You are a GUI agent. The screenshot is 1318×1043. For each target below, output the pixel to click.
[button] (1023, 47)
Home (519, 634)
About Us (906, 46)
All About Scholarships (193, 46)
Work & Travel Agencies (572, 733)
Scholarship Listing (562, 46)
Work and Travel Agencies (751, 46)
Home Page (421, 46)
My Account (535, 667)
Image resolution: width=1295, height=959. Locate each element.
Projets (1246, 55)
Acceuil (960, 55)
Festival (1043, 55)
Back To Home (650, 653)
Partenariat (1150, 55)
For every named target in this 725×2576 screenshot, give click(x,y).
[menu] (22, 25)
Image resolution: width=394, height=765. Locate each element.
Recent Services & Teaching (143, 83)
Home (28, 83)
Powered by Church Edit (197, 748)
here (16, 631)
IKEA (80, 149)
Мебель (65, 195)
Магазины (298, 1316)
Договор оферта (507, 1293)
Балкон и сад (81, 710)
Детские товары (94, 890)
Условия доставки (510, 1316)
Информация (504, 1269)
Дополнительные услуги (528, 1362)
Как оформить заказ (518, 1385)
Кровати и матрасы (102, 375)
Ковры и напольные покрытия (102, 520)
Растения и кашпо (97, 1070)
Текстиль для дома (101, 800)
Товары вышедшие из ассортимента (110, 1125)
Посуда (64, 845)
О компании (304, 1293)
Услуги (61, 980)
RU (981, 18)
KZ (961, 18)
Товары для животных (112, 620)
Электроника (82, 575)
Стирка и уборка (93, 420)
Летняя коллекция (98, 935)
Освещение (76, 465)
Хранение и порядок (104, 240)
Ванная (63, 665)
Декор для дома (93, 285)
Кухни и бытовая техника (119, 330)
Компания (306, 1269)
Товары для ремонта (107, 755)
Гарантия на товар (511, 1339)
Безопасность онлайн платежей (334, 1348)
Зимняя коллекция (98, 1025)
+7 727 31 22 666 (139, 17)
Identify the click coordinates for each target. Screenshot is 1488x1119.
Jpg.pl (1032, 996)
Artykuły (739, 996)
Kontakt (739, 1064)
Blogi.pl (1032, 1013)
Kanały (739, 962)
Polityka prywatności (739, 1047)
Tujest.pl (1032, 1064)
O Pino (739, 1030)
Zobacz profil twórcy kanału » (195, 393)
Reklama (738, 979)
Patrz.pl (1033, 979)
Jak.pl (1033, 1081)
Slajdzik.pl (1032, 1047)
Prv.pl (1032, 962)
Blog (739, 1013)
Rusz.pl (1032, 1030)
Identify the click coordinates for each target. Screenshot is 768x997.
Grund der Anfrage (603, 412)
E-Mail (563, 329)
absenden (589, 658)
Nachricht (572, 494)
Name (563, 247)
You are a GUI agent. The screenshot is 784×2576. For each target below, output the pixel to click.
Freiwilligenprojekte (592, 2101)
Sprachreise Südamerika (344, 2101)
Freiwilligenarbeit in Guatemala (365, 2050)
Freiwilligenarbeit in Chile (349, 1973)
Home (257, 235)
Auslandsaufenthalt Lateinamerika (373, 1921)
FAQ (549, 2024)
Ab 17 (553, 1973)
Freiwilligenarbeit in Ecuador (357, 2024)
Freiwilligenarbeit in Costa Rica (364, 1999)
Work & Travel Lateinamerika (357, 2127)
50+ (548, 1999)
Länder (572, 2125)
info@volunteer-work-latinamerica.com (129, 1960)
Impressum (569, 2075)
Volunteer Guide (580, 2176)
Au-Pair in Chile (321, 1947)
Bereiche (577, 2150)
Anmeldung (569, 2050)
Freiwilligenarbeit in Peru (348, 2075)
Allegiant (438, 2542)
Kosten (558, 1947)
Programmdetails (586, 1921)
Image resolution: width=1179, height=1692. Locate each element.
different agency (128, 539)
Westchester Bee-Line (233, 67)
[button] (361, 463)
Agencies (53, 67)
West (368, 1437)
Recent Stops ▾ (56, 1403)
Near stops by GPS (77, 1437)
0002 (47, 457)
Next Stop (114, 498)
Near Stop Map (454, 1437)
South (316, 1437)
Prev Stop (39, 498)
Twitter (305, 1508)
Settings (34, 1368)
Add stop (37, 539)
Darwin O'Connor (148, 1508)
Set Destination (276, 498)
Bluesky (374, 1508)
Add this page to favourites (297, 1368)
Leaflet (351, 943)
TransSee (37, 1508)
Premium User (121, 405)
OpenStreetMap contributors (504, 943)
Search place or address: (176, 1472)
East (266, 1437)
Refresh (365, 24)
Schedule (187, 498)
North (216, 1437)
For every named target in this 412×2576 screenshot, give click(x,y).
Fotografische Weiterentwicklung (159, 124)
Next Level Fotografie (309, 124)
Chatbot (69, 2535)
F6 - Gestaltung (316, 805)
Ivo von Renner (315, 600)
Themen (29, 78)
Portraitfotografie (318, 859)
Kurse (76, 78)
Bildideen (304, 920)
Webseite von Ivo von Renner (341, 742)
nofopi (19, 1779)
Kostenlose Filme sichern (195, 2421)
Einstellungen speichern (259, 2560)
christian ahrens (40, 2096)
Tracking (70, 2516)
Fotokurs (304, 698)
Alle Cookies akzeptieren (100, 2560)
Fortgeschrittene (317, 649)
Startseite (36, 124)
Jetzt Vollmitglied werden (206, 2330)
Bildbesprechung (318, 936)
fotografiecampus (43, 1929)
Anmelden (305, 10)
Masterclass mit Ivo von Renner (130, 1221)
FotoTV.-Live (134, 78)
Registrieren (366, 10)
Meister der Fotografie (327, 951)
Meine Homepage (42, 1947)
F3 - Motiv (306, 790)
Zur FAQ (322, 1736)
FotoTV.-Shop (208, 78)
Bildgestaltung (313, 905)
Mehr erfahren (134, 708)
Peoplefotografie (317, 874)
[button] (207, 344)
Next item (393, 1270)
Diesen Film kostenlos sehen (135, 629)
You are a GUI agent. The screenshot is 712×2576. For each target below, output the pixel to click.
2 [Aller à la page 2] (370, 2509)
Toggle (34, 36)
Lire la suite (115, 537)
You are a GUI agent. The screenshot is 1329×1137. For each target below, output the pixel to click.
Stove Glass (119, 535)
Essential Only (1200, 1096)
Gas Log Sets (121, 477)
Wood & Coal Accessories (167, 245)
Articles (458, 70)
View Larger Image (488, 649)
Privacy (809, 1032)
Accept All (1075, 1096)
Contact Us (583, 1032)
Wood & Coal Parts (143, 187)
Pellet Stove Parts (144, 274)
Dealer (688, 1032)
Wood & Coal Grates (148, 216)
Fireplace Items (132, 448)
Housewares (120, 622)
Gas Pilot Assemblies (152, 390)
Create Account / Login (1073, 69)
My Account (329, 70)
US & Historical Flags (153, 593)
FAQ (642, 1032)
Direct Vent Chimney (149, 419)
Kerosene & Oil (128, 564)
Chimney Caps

*DIRECTIVE*.
Copy out, in full, each line of the material above that contains the word "Travel".

*SOLVED PROBLEM*.
Work & Travel Agencies (572, 733)
Work and Travel Agencies (751, 46)
Work & Travel Lateinamerika (357, 2127)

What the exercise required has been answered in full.